Exercise brief
Copy out all of the lines below, replacing each "midpoint" with "center point" and leaving everything else as it is.

══ Given records

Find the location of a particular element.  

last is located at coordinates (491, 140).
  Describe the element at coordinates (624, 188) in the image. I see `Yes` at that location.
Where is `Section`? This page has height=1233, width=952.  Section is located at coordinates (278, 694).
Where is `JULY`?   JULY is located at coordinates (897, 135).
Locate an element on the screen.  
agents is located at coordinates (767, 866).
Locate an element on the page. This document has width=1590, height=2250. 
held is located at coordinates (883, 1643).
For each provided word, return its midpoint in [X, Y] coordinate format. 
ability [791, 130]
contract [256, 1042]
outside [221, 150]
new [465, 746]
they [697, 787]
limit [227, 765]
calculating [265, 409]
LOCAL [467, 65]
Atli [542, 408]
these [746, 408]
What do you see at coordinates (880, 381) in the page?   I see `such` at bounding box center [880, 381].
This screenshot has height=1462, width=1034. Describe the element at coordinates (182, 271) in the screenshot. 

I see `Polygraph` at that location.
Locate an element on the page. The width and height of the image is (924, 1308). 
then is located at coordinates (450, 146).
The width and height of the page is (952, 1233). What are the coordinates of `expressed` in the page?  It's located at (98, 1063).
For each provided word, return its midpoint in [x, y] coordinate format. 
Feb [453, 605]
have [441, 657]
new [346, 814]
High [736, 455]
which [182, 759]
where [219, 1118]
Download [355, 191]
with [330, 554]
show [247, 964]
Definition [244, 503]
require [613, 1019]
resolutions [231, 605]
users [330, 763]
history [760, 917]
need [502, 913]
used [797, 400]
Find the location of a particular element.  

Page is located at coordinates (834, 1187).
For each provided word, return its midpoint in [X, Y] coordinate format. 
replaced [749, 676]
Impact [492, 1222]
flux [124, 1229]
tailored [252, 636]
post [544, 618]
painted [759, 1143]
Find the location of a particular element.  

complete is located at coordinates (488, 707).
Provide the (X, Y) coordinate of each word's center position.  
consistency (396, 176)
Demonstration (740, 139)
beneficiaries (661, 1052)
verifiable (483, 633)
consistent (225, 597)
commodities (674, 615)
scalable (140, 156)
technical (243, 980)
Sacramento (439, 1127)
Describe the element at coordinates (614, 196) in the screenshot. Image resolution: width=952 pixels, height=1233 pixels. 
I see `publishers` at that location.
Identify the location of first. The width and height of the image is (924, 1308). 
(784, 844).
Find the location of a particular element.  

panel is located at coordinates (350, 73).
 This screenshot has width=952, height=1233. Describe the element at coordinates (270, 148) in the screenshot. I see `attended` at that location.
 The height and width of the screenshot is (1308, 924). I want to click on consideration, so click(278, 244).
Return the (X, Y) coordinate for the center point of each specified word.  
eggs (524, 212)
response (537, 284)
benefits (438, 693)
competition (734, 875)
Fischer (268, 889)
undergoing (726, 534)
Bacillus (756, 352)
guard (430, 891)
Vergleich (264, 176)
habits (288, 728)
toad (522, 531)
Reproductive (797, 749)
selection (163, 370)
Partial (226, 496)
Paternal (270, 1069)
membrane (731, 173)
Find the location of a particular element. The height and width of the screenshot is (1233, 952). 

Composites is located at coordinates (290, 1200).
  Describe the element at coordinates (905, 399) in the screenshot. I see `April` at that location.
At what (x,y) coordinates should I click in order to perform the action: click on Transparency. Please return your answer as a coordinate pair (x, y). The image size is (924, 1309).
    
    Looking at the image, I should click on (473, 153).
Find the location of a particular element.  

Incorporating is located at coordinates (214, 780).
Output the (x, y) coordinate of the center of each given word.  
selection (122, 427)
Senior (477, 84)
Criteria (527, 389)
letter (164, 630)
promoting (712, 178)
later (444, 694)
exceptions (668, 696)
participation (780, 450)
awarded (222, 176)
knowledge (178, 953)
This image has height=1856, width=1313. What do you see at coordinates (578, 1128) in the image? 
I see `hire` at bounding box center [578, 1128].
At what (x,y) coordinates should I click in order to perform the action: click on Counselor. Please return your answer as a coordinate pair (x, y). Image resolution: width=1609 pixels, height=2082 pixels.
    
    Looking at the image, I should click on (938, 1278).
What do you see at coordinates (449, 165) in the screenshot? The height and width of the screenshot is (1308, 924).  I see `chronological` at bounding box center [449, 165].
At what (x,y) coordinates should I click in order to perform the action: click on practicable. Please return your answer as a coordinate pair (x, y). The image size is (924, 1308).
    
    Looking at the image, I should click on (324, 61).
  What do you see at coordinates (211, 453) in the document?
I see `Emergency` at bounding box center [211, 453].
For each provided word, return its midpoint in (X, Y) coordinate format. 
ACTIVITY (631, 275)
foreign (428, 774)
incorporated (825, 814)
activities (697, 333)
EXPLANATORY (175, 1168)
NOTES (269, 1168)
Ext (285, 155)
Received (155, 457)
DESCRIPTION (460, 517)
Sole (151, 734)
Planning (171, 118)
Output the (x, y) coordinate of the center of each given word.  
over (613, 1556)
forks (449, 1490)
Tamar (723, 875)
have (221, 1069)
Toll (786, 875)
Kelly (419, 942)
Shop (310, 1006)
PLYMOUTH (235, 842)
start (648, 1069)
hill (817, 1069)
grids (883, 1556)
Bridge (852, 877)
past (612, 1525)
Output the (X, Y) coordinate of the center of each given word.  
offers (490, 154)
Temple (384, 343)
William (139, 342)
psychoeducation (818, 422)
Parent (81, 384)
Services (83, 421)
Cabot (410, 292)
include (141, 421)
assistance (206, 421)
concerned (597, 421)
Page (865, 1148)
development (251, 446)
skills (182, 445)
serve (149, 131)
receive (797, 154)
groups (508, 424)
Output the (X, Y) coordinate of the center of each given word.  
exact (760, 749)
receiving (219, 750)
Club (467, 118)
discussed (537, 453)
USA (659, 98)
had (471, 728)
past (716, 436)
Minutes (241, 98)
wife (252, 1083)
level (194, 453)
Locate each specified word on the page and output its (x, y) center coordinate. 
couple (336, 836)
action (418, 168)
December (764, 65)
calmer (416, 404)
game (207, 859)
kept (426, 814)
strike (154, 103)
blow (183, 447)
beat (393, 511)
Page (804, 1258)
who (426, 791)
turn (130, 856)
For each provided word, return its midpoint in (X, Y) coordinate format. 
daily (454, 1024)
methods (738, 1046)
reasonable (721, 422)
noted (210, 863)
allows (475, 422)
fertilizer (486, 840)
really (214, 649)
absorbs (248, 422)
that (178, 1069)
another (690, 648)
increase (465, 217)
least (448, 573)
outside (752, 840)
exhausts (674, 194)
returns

════

Answer to this task
Find the location of a particular element.  

last is located at coordinates (491, 140).
  Describe the element at coordinates (624, 188) in the image. I see `Yes` at that location.
Where is `Section`? This page has height=1233, width=952.  Section is located at coordinates (278, 694).
Where is `JULY`?   JULY is located at coordinates (897, 135).
Locate an element on the screen.  
agents is located at coordinates (767, 866).
Locate an element on the page. This document has width=1590, height=2250. 
held is located at coordinates (883, 1643).
For each provided word, return its center point in [X, Y] coordinate format. 
ability [791, 130]
contract [256, 1042]
outside [221, 150]
new [465, 746]
they [697, 787]
limit [227, 765]
calculating [265, 409]
LOCAL [467, 65]
Atli [542, 408]
these [746, 408]
What do you see at coordinates (880, 381) in the page?   I see `such` at bounding box center [880, 381].
This screenshot has height=1462, width=1034. Describe the element at coordinates (182, 271) in the screenshot. 

I see `Polygraph` at that location.
Locate an element on the page. The width and height of the image is (924, 1308). 
then is located at coordinates (450, 146).
The width and height of the page is (952, 1233). What are the coordinates of `expressed` in the page?  It's located at (98, 1063).
For each provided word, return its center point in [x, y] coordinate format. 
Feb [453, 605]
have [441, 657]
new [346, 814]
High [736, 455]
which [182, 759]
where [219, 1118]
Download [355, 191]
with [330, 554]
show [247, 964]
Definition [244, 503]
require [613, 1019]
resolutions [231, 605]
users [330, 763]
history [760, 917]
need [502, 913]
used [797, 400]
Find the location of a particular element.  

Page is located at coordinates (834, 1187).
For each provided word, return its center point in [X, Y] coordinate format. 
replaced [749, 676]
Impact [492, 1222]
flux [124, 1229]
tailored [252, 636]
post [544, 618]
painted [759, 1143]
Find the location of a particular element.  

complete is located at coordinates (488, 707).
Provide the (X, Y) coordinate of each word's center position.  
consistency (396, 176)
Demonstration (740, 139)
beneficiaries (661, 1052)
verifiable (483, 633)
consistent (225, 597)
commodities (674, 615)
scalable (140, 156)
technical (243, 980)
Sacramento (439, 1127)
Describe the element at coordinates (614, 196) in the screenshot. Image resolution: width=952 pixels, height=1233 pixels. 
I see `publishers` at that location.
Identify the location of first. The width and height of the image is (924, 1308). 
(784, 844).
Find the location of a particular element.  

panel is located at coordinates (350, 73).
 This screenshot has width=952, height=1233. Describe the element at coordinates (270, 148) in the screenshot. I see `attended` at that location.
 The height and width of the screenshot is (1308, 924). I want to click on consideration, so click(278, 244).
Return the (X, Y) coordinate for the center point of each specified word.  
eggs (524, 212)
response (537, 284)
benefits (438, 693)
competition (734, 875)
Fischer (268, 889)
undergoing (726, 534)
Bacillus (756, 352)
guard (430, 891)
Vergleich (264, 176)
habits (288, 728)
toad (522, 531)
Reproductive (797, 749)
selection (163, 370)
Partial (226, 496)
Paternal (270, 1069)
membrane (731, 173)
Find the location of a particular element. The height and width of the screenshot is (1233, 952). 

Composites is located at coordinates (290, 1200).
  Describe the element at coordinates (905, 399) in the screenshot. I see `April` at that location.
At what (x,y) coordinates should I click in order to perform the action: click on Transparency. Please return your answer as a coordinate pair (x, y). The image size is (924, 1309).
    
    Looking at the image, I should click on (473, 153).
Find the location of a particular element.  

Incorporating is located at coordinates (214, 780).
Output the (x, y) coordinate of the center of each given word.  
selection (122, 427)
Senior (477, 84)
Criteria (527, 389)
letter (164, 630)
promoting (712, 178)
later (444, 694)
exceptions (668, 696)
participation (780, 450)
awarded (222, 176)
knowledge (178, 953)
This image has height=1856, width=1313. What do you see at coordinates (578, 1128) in the image? 
I see `hire` at bounding box center [578, 1128].
At what (x,y) coordinates should I click in order to perform the action: click on Counselor. Please return your answer as a coordinate pair (x, y). Image resolution: width=1609 pixels, height=2082 pixels.
    
    Looking at the image, I should click on (938, 1278).
What do you see at coordinates (449, 165) in the screenshot? The height and width of the screenshot is (1308, 924).  I see `chronological` at bounding box center [449, 165].
At what (x,y) coordinates should I click in order to perform the action: click on practicable. Please return your answer as a coordinate pair (x, y). The image size is (924, 1308).
    
    Looking at the image, I should click on (324, 61).
  What do you see at coordinates (211, 453) in the document?
I see `Emergency` at bounding box center [211, 453].
For each provided word, return its center point in (X, Y) coordinate format. 
ACTIVITY (631, 275)
foreign (428, 774)
incorporated (825, 814)
activities (697, 333)
EXPLANATORY (175, 1168)
NOTES (269, 1168)
Ext (285, 155)
Received (155, 457)
DESCRIPTION (460, 517)
Sole (151, 734)
Planning (171, 118)
Output the (x, y) coordinate of the center of each given word.  
over (613, 1556)
forks (449, 1490)
Tamar (723, 875)
have (221, 1069)
Toll (786, 875)
Kelly (419, 942)
Shop (310, 1006)
PLYMOUTH (235, 842)
start (648, 1069)
hill (817, 1069)
grids (883, 1556)
Bridge (852, 877)
past (612, 1525)
Output the (X, Y) coordinate of the center of each given word.  
offers (490, 154)
Temple (384, 343)
William (139, 342)
psychoeducation (818, 422)
Parent (81, 384)
Services (83, 421)
Cabot (410, 292)
include (141, 421)
assistance (206, 421)
concerned (597, 421)
Page (865, 1148)
development (251, 446)
skills (182, 445)
serve (149, 131)
receive (797, 154)
groups (508, 424)
Output the (X, Y) coordinate of the center of each given word.  
exact (760, 749)
receiving (219, 750)
Club (467, 118)
discussed (537, 453)
USA (659, 98)
had (471, 728)
past (716, 436)
Minutes (241, 98)
wife (252, 1083)
level (194, 453)
Locate each specified word on the page and output its (x, y) center coordinate. 
couple (336, 836)
action (418, 168)
December (764, 65)
calmer (416, 404)
game (207, 859)
kept (426, 814)
strike (154, 103)
blow (183, 447)
beat (393, 511)
Page (804, 1258)
who (426, 791)
turn (130, 856)
For each provided word, return its center point in (X, Y) coordinate format. 
daily (454, 1024)
methods (738, 1046)
reasonable (721, 422)
noted (210, 863)
allows (475, 422)
fertilizer (486, 840)
really (214, 649)
absorbs (248, 422)
that (178, 1069)
another (690, 648)
increase (465, 217)
least (448, 573)
outside (752, 840)
exhausts (674, 194)
returns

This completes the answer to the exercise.